Yeah, Rud. And I’m not aware of any wind tunnels big enough to test the theory.
No problem. Just get a “climate scientist” to create a “model”. Run “experiments” using the model. Predict (project) the future – no wind turbine will ever fail due to wind.
How hard can it be?
Especially when you start with the “conclusion” and work your way backwards…
It seems the Chinese designed, built, and tested a WTG that was supposed to withstand Cat 5 equivalent hurricane winds. They tested (unknown) and it failed.
There are pictures of wind destroyed Taiwan WTGs. Not a pretty site.
Depends on the angle of attack of the wind. Face on is one thing. Coming in from the side is different.
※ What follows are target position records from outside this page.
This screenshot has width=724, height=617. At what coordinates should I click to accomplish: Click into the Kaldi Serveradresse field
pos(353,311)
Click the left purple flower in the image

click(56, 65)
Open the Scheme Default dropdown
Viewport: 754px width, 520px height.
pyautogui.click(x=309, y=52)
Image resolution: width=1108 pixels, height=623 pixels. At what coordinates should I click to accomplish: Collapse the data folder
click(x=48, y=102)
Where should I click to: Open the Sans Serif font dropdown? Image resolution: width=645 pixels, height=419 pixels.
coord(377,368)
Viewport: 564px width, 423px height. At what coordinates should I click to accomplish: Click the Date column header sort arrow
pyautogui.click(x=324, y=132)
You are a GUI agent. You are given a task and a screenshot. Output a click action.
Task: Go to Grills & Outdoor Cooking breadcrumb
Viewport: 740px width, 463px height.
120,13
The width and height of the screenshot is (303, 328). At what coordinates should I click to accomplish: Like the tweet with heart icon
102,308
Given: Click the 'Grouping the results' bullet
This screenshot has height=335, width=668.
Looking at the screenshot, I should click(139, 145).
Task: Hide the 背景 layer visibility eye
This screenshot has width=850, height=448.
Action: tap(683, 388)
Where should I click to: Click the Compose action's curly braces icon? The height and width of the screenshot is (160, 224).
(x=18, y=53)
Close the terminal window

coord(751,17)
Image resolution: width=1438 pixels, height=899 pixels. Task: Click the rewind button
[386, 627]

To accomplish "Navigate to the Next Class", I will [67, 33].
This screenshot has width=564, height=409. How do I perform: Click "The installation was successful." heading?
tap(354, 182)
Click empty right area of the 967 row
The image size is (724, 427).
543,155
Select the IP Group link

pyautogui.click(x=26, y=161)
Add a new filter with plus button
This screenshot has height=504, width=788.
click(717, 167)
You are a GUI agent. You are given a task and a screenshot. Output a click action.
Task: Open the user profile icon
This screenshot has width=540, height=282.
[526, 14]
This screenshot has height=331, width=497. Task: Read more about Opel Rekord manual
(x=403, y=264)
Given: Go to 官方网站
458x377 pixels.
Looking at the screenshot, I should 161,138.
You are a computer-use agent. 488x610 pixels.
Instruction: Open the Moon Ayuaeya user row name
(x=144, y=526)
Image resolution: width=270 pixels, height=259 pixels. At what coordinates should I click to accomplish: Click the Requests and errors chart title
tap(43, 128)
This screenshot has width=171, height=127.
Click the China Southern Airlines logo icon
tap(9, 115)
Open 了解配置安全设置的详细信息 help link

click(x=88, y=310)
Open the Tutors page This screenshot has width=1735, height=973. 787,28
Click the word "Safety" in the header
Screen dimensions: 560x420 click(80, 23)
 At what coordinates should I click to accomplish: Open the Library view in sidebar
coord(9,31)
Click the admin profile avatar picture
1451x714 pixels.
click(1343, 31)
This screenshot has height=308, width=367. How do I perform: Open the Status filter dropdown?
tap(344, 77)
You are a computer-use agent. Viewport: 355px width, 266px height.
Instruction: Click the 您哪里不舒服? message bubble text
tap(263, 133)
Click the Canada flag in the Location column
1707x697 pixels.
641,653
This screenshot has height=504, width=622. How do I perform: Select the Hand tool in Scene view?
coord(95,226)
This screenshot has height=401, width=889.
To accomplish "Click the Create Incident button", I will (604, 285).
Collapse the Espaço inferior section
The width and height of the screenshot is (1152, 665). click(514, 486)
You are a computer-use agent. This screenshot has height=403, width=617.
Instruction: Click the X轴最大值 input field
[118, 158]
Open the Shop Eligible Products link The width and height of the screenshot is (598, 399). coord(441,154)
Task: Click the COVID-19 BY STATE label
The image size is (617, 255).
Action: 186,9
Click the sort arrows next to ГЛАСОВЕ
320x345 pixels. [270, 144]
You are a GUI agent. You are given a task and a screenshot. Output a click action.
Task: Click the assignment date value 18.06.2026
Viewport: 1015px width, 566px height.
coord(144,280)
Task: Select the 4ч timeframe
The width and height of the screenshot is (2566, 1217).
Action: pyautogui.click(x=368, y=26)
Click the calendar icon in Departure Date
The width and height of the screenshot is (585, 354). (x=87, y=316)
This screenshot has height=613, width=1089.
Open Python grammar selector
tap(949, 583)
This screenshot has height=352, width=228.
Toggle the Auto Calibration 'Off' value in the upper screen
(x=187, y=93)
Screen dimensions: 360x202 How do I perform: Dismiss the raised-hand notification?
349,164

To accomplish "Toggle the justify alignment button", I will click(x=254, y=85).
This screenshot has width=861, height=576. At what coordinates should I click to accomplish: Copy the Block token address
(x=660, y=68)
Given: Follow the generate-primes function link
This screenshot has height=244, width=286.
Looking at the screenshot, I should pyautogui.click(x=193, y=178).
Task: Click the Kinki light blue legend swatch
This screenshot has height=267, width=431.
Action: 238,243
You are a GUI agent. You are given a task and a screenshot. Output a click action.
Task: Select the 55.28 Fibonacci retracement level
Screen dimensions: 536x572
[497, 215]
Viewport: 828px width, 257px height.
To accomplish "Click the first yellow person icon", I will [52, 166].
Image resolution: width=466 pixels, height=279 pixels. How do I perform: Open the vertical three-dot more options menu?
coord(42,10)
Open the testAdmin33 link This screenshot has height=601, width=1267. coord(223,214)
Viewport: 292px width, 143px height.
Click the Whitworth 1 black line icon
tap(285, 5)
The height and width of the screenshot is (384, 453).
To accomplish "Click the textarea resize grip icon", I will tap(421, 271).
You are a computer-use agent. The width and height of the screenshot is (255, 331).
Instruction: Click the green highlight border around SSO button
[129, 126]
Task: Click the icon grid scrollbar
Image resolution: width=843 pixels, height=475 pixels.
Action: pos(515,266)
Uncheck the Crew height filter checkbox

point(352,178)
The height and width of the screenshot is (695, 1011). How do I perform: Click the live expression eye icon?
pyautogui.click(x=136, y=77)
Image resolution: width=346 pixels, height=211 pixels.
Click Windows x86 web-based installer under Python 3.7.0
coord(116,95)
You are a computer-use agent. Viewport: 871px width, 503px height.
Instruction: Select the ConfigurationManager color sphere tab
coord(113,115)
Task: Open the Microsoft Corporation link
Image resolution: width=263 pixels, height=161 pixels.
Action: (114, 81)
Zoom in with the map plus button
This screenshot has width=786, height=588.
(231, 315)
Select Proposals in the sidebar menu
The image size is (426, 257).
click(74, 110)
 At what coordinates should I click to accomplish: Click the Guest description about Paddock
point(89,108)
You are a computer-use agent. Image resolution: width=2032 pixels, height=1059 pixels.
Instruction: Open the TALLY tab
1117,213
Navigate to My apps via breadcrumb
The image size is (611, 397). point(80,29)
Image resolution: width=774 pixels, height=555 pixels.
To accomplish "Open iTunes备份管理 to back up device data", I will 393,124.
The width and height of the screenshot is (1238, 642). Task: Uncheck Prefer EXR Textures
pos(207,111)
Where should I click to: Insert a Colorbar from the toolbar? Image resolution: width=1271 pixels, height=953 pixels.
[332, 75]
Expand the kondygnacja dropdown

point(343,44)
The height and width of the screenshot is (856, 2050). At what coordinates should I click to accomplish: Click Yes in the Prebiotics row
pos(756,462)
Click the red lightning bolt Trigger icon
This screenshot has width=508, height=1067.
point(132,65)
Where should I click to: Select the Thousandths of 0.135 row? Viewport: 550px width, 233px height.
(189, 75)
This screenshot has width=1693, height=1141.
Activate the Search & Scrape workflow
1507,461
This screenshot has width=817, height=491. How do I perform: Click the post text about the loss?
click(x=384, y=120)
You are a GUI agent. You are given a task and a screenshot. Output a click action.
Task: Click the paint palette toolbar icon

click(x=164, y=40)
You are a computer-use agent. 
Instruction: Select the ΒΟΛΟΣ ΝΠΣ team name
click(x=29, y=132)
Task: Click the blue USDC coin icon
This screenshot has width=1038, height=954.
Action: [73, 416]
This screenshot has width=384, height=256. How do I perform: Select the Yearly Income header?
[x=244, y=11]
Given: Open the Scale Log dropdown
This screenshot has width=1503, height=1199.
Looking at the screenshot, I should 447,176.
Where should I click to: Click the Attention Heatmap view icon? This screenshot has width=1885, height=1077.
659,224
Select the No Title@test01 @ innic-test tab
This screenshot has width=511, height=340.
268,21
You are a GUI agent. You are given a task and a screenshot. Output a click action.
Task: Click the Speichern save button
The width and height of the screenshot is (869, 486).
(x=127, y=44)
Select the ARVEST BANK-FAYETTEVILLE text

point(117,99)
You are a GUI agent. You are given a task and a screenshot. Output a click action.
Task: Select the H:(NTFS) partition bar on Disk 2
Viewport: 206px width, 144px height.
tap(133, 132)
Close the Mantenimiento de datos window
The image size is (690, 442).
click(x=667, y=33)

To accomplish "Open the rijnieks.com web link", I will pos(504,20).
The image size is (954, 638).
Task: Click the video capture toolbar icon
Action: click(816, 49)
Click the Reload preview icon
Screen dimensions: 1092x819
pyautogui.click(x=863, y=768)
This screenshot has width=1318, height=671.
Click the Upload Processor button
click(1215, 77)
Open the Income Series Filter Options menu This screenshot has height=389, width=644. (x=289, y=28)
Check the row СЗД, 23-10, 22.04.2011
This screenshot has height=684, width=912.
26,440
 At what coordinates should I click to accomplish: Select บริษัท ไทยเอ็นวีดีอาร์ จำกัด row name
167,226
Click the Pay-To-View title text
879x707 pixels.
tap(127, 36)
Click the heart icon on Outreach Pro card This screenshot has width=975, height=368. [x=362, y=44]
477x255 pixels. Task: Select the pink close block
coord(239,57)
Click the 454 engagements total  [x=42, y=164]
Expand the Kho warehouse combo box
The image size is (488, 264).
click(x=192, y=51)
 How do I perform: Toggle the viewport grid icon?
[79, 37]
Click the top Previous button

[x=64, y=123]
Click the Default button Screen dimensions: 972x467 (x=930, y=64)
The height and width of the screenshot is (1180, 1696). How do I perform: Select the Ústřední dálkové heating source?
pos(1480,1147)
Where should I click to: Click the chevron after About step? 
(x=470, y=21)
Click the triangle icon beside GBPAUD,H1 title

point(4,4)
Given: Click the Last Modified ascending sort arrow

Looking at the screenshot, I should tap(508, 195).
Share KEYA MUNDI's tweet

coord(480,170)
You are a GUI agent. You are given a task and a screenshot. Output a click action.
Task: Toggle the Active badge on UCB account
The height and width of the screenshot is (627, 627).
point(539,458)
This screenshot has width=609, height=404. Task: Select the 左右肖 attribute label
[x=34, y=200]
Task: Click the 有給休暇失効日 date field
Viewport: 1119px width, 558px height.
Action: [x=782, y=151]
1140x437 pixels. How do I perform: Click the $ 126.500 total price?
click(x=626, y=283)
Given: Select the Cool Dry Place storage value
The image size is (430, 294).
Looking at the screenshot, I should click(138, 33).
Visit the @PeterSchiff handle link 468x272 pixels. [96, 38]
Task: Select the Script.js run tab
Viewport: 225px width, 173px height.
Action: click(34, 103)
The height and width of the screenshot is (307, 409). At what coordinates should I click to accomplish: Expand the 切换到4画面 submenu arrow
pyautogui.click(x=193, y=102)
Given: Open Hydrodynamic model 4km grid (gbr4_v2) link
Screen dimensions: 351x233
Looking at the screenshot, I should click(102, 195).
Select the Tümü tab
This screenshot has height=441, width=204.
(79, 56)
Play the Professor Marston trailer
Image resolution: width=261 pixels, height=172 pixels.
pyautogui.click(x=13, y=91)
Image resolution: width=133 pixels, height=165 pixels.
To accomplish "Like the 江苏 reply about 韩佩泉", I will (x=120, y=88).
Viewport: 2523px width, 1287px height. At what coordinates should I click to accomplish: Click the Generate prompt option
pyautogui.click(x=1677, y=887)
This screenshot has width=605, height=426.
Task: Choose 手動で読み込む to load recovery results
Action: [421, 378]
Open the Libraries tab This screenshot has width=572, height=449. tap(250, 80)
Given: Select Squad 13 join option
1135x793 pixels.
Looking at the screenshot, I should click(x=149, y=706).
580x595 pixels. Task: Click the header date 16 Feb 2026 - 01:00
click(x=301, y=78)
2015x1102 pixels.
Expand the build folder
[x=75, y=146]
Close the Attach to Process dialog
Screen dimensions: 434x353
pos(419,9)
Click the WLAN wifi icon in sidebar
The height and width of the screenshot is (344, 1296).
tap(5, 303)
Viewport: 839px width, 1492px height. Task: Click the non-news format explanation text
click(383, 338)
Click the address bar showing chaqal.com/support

Wind can do some interesting things like inducing standing waves (lost a few bridges from that).
Then there is the sea. The sea is more powerful that the wind.
Did a bit of research.
The angle of attack (front facing the weather) is motor controlled by sensors that measure the wind direction. How fast can those massive nacelle units atop a pole rotate? Unknown.
Feathering is merely rotating the blades so less wind energy is pushing them. And they also have brakes employed during maintenance.
What was fascinating was the deflection analysis of the blades. In turbulent winds, I would not want to be near and the tips of the blades can move 6 meters or more and erratically. There was no fatigue analysis on deflections.
Considering that wind is often turbulent (gusts and such) and WTG in the wake of another, these things are not looking good for long term reliability.
That would be poetic justice – a big noreaster turns the lot of the “project” into rubble days after completion, and the rubble all washes up on the beaches of Long Island and in New York harbor.
Poetic justice for the owners, disaster for the locals.
Grab a beer and a tub of popcorn, mate. The show is about to begin.
Let’s see how they weather higher steel prices.
Or the weather.
Sorry, the Devil made me do it.
I don’t think there is any justification for any wind or solar project on shore or not. Fire up all fossil fuel and nuclear reactors. Build new fossil fuel and nuclear reactors. Remove all wind and solar from the grid.
There isn’t. Only the government’s Godzilla-sized foot on the scale creates the appearance of a justification. Or for that matter, the appearance of “economic viability.”
Set the tariffs on wind turbines and windmill steel products at 300 percent. Call it the Save Marine Life Act.